▶ **Task requirements**: Please quote only the lines that start at the one with "Where should I click to: Uncheck" and go on to the last line of the data, both ends kept.

** Record extracts follows **

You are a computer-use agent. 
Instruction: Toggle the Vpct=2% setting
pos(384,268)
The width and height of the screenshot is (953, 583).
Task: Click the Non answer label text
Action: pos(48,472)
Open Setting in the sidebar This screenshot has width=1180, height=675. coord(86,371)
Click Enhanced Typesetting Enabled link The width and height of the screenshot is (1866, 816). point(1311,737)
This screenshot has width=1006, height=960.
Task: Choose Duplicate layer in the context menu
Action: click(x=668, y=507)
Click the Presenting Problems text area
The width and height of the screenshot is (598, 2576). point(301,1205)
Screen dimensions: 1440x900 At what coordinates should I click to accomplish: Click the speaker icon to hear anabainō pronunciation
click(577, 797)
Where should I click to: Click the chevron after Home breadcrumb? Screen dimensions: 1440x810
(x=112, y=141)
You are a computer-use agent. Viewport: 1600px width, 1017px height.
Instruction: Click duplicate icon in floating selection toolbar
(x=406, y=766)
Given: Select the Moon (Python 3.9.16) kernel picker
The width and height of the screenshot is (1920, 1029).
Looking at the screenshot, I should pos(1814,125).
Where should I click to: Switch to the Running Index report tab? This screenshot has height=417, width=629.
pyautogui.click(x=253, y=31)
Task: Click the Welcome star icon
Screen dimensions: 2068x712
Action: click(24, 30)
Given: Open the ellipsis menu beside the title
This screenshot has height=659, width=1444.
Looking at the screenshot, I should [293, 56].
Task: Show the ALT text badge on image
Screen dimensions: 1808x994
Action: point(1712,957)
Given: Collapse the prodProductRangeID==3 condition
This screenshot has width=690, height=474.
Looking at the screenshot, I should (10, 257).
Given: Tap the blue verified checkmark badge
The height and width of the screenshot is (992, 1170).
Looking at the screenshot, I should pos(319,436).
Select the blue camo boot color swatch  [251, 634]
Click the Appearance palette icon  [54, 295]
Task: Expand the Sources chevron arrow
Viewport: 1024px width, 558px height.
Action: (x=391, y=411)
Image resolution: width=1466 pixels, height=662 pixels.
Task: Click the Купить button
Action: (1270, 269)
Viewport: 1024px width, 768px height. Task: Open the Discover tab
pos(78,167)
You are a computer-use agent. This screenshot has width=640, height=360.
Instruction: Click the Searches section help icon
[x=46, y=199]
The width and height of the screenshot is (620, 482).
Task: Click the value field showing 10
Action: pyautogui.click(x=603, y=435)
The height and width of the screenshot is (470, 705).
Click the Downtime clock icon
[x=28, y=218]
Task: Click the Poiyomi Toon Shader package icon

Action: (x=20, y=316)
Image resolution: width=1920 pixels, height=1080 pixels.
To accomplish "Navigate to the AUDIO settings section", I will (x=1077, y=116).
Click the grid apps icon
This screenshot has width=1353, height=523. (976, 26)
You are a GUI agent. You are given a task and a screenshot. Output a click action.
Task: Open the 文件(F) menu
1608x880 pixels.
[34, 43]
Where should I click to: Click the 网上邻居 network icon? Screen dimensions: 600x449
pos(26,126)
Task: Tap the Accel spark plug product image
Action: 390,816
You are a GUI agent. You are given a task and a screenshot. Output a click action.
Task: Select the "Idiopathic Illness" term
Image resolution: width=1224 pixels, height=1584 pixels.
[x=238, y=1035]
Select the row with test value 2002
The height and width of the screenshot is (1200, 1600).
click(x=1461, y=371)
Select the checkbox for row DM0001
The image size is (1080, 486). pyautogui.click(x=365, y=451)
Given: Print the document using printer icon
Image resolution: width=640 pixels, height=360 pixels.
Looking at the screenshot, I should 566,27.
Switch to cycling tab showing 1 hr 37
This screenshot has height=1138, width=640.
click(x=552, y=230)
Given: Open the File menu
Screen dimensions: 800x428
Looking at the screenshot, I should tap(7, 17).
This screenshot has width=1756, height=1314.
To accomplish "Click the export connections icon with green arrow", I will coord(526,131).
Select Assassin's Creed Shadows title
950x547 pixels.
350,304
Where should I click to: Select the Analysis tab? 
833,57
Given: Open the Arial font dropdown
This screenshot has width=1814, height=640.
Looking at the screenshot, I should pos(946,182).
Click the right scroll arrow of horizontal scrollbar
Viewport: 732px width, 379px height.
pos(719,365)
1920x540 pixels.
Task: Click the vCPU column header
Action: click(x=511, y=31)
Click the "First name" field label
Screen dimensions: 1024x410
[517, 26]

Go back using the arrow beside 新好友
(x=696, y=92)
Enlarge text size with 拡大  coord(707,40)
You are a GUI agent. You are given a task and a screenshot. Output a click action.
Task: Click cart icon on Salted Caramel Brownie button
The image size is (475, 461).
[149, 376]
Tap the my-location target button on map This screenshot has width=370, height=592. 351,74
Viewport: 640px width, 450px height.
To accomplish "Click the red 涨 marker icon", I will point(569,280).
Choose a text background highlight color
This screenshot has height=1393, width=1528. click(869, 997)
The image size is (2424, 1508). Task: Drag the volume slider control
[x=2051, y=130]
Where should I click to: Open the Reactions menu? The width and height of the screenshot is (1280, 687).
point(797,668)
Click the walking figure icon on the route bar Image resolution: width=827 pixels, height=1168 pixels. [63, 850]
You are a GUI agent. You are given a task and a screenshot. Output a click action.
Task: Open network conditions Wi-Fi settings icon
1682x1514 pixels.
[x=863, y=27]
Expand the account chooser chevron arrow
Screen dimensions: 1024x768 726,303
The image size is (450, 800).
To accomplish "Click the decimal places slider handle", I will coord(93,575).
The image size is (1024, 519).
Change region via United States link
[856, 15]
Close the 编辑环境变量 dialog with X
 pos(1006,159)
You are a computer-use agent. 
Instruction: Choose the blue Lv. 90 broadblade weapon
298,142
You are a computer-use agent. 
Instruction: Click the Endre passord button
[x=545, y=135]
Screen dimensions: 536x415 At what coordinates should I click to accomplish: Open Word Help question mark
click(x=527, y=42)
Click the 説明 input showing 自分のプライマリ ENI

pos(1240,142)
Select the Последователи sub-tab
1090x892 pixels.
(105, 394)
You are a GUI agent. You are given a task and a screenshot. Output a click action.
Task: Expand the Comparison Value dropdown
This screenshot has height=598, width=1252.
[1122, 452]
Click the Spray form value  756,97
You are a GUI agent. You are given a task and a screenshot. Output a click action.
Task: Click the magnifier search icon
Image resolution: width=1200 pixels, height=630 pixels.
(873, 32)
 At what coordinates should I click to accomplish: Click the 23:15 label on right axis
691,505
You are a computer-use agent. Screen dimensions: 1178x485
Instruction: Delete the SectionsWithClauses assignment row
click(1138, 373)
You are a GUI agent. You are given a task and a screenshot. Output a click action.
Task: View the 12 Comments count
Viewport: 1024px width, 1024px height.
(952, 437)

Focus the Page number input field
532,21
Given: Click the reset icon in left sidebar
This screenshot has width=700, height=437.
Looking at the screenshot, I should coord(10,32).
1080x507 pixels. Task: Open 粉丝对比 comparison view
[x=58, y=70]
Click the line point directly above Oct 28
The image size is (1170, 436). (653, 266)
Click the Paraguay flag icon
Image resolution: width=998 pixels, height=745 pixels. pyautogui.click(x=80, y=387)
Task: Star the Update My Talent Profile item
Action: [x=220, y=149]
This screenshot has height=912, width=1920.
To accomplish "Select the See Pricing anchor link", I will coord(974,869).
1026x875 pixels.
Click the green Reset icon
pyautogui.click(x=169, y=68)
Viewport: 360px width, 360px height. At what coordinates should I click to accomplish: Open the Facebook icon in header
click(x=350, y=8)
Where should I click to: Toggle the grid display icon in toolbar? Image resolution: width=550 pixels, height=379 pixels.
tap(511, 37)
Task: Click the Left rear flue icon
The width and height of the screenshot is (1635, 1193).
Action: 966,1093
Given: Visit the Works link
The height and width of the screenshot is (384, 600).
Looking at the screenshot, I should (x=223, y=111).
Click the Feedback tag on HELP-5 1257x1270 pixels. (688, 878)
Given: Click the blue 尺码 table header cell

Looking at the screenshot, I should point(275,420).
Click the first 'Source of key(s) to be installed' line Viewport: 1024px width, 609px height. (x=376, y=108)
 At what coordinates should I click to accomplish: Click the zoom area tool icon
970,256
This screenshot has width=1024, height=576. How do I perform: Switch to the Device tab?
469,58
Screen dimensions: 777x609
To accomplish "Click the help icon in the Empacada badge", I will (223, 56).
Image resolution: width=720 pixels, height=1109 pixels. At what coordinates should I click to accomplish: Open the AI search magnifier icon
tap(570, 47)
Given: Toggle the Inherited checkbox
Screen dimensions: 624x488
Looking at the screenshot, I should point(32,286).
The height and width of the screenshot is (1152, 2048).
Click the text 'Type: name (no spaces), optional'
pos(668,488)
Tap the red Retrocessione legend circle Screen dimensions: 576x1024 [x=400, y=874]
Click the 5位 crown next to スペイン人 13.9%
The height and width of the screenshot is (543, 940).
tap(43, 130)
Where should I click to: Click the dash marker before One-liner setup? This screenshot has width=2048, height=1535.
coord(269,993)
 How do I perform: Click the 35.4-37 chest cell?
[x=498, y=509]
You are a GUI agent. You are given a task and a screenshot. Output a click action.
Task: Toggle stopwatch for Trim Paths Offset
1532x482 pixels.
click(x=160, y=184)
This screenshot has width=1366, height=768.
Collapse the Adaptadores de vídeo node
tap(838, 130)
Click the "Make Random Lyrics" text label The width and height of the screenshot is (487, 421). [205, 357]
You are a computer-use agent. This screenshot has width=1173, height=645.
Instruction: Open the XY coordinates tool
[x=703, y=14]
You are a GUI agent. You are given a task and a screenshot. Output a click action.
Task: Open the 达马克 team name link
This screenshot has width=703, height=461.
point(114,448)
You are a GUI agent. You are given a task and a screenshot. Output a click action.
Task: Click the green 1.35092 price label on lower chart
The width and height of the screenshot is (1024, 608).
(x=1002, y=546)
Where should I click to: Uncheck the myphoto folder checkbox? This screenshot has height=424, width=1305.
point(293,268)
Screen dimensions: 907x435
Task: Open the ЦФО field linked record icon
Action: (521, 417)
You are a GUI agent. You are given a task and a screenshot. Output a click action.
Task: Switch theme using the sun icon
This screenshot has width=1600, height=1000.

** End of Record extracts **

▶ **Answer to the exercise**:
Where should I click to: Uncheck the myphoto folder checkbox? This screenshot has height=424, width=1305.
point(293,268)
Screen dimensions: 907x435
Task: Open the ЦФО field linked record icon
Action: (521, 417)
You are a GUI agent. You are given a task and a screenshot. Output a click action.
Task: Switch theme using the sun icon
This screenshot has width=1600, height=1000.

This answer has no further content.